İktidar yanlısı medyanın yüksek volümlü ajitasyonu altında cezaya suç uydurulduğu, tamamlanmış cezaların ilgili heyet ‘iyi hal’ görmediği için tutuklunun salıverilmesinin keyfi olarak engellendiği, kadın ve çocuk kıyımının had safhaya ulaştığı, sokak hayvanlarının katli için yeşil ışık yakıldığı gerçeği bütün bariyerleri geçerek her yerde yankılanıyor. Keyfi ceza kimse için uzak bir ihtimal değil. Böyle olunca adaletin ve yasanın yerine kendi teveccühünü ve takdirini yerleştiren tek adam elbette bir güven kriziyle baş başa kalır.

Dahası Ahlat’taki kabine toplantısından sonra OVP’den iyi sonuçlar alındığını söyleyen Cumhurbaşkanının sözleri realiteyle çarpışıyor. Maden ve santral şirketlerine ikram edilen ormanlar, yağmalanan kıyılar, tarım çökertildikten sonra küçük üreticinin göz dikilen toprağıyla ölçülen ekonomik durum bu sözlerin sağlamasını yapmıyor.

Şimdi kulübeler saray(lar)la yüz yüze kaldı ve her seferinde can acıtıcı sonuçlar yaşandı, yaşanıyor. Partinin dağılmış ve güven yitimine uğramış aynı zamanda giderek güvencesizleşmiş çevre çeperi çöktükçe merkezi de istikrarsızlaştı. İçişleri bakanlarının eskisiyle yenisi, maliye bakanlarının damadıyla devşirmesi arasındaki taht kavgaları sadece, program zamanını doldurmak için ekranda köpürtülen bir mevzu değil. İktidarın güvenlik bürokrasisini de kesen ayrışmalar, parti basını ve siyasetçilerinden çıkan farklı sesler, gruplaşmalar, adam tutmalar, çıkar fraksiyonlaşması herkesin gözü önünde gerçekleşiyor. Paylaşılacak akar kıtlığı koltuk kavgalarını tetikliyor. Bu durumda kendisine başka alemlerde yer arayanların sayısı da artıyor. Bu yüzden başka parti ve çevrelerden kan arama hali SETA raporuna kadar sinmekte.

İktidarın fiili ortağı Bahçeli’nin sembolik ve gizemli mesajları, Tuğrul Türkeş’in Gezi tutuklularını ziyaret etmesi, Parti Yazarı Abdülkadir Selvi’nin Kavala ile ilgili yazıları koalisyonda da işlerin iyi gitmediğini, güç yarışına girildiğini gösteriyor.

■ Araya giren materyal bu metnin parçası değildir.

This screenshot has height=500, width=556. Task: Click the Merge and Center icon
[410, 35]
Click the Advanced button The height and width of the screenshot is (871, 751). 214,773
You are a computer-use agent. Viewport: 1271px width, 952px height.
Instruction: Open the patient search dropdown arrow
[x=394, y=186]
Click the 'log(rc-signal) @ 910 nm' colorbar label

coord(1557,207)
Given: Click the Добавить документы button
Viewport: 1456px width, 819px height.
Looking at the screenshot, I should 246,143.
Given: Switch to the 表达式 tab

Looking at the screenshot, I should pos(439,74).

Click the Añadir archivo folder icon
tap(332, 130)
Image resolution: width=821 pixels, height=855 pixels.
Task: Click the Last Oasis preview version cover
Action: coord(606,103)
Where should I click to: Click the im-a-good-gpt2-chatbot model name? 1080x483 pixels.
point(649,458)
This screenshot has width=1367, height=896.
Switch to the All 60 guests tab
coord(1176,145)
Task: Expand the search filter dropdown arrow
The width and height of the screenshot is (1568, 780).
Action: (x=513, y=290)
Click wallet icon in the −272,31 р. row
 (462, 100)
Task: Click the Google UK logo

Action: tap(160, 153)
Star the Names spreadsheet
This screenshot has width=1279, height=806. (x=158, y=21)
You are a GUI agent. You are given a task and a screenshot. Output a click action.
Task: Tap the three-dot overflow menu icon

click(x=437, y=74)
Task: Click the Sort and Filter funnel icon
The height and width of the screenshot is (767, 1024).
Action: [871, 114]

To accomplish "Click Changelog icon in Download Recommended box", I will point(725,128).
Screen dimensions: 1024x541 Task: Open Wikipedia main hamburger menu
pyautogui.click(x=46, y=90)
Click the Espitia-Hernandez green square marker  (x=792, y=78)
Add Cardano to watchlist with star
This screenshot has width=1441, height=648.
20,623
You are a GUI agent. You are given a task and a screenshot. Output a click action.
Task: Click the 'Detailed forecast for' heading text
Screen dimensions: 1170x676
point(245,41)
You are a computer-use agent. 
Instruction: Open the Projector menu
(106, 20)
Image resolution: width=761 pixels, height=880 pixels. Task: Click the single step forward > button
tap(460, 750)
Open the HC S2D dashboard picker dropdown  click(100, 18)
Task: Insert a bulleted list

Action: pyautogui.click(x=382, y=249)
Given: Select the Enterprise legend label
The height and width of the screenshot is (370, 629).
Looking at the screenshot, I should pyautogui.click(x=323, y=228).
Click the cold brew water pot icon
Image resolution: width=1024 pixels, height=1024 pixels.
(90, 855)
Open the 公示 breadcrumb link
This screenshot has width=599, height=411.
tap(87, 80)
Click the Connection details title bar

SETA raporunun asıl önemi iktidar memnuniyetsizliğinin ve Erdoğan’ın karizmatik etkisindeki erimenin giderek daha geniş bir toplumsal kesimi kapsaması. Raporu bir iç imdat çağrısı olarak görmek mümkün. Çünkü SETA’nın kurmaylarının çoğu iktidarın yüksek mevkilerine de transfer oldular. Kurucu üyelerinden İbrahim Kalın bugün MİT Başkanı, Fahrettin Altun İletişim Daire Başkanı ve en son Kurumun Direktörü Prof. Burhanettin Duran dışişleri bakan yardımcılığına getirildi. Vakfın tabii ki kontrolü Erdoğan’da.

AKP ile Erdoğan’ın irtifa kaybettiği şimdiye kadar iktidarın bütün politikalarına övgü yağdıran organik bir düşünce kuruluşu tarafından tespit edildi. Ne var ki satamadığı karpuzu, sütü yola döken çiftçiyi, geçinebilmek için fazla mesai yapan emekçiyi kendine ve emeğine zarar vermeye zorlayan sistem çürür ama kendiliğinden çökmez. Üretimden gelen gücü öz yıkıma değil mevcudu değiştirmeye yöneltmek gerekir. Kendisine rapor sunulan erkanın kabusu da açık ki budur.